- [Your instructions]:
Nothing but the records beneath, reproduced exactly, should appear in the answer.

- [Data extract]:
★ ★ ★ ★ ★
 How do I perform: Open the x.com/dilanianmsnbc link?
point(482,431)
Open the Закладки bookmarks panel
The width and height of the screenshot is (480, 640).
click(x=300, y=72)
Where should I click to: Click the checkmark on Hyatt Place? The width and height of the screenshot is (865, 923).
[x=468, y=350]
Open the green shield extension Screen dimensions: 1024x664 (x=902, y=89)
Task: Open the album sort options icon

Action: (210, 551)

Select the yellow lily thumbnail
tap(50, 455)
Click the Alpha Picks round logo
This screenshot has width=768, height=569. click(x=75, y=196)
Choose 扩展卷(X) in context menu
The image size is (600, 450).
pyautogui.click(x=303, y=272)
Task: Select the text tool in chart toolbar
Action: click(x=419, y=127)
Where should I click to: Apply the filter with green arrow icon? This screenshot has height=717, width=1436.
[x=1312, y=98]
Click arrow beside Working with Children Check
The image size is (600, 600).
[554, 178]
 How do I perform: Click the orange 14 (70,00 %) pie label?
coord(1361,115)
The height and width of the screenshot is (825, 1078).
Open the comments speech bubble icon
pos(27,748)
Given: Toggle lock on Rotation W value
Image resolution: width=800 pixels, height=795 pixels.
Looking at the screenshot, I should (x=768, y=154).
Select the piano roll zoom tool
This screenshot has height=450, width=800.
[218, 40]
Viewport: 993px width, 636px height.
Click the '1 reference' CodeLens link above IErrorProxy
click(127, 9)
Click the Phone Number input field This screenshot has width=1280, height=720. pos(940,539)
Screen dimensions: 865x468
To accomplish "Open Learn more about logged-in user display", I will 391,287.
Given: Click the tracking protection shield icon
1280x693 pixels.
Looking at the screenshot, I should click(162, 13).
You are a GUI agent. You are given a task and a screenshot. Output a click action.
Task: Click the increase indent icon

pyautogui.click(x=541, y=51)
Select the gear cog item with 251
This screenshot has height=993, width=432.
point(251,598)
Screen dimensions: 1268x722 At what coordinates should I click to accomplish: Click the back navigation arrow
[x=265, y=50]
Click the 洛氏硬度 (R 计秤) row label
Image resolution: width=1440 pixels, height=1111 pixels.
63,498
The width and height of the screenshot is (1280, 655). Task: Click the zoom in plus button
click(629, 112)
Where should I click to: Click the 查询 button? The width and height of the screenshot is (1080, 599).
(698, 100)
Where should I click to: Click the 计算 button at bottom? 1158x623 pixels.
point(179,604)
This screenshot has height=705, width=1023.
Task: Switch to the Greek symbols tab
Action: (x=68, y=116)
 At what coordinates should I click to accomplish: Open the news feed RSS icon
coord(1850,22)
★ ★ ★ ★ ★
- [Result]:
 How do I perform: Open the x.com/dilanianmsnbc link?
point(482,431)
Open the Закладки bookmarks panel
The width and height of the screenshot is (480, 640).
click(x=300, y=72)
Where should I click to: Click the checkmark on Hyatt Place? The width and height of the screenshot is (865, 923).
[x=468, y=350]
Open the green shield extension Screen dimensions: 1024x664 (x=902, y=89)
Task: Open the album sort options icon

Action: (210, 551)

Select the yellow lily thumbnail
tap(50, 455)
Click the Alpha Picks round logo
This screenshot has width=768, height=569. click(x=75, y=196)
Choose 扩展卷(X) in context menu
The image size is (600, 450).
pyautogui.click(x=303, y=272)
Task: Select the text tool in chart toolbar
Action: click(x=419, y=127)
Where should I click to: Apply the filter with green arrow icon? This screenshot has height=717, width=1436.
[x=1312, y=98]
Click arrow beside Working with Children Check
The image size is (600, 600).
[554, 178]
 How do I perform: Click the orange 14 (70,00 %) pie label?
coord(1361,115)
The height and width of the screenshot is (825, 1078).
Open the comments speech bubble icon
pos(27,748)
Given: Toggle lock on Rotation W value
Image resolution: width=800 pixels, height=795 pixels.
Looking at the screenshot, I should (x=768, y=154).
Select the piano roll zoom tool
This screenshot has height=450, width=800.
[218, 40]
Viewport: 993px width, 636px height.
Click the '1 reference' CodeLens link above IErrorProxy
click(127, 9)
Click the Phone Number input field This screenshot has width=1280, height=720. pos(940,539)
Screen dimensions: 865x468
To accomplish "Open Learn more about logged-in user display", I will 391,287.
Given: Click the tracking protection shield icon
1280x693 pixels.
Looking at the screenshot, I should click(162, 13).
You are a GUI agent. You are given a task and a screenshot. Output a click action.
Task: Click the increase indent icon

pyautogui.click(x=541, y=51)
Select the gear cog item with 251
This screenshot has height=993, width=432.
point(251,598)
Screen dimensions: 1268x722 At what coordinates should I click to accomplish: Click the back navigation arrow
[x=265, y=50]
Click the 洛氏硬度 (R 计秤) row label
Image resolution: width=1440 pixels, height=1111 pixels.
63,498
The width and height of the screenshot is (1280, 655). Task: Click the zoom in plus button
click(629, 112)
Where should I click to: Click the 查询 button? The width and height of the screenshot is (1080, 599).
(698, 100)
Where should I click to: Click the 计算 button at bottom? 1158x623 pixels.
point(179,604)
This screenshot has height=705, width=1023.
Task: Switch to the Greek symbols tab
Action: (x=68, y=116)
 At what coordinates should I click to accomplish: Open the news feed RSS icon
coord(1850,22)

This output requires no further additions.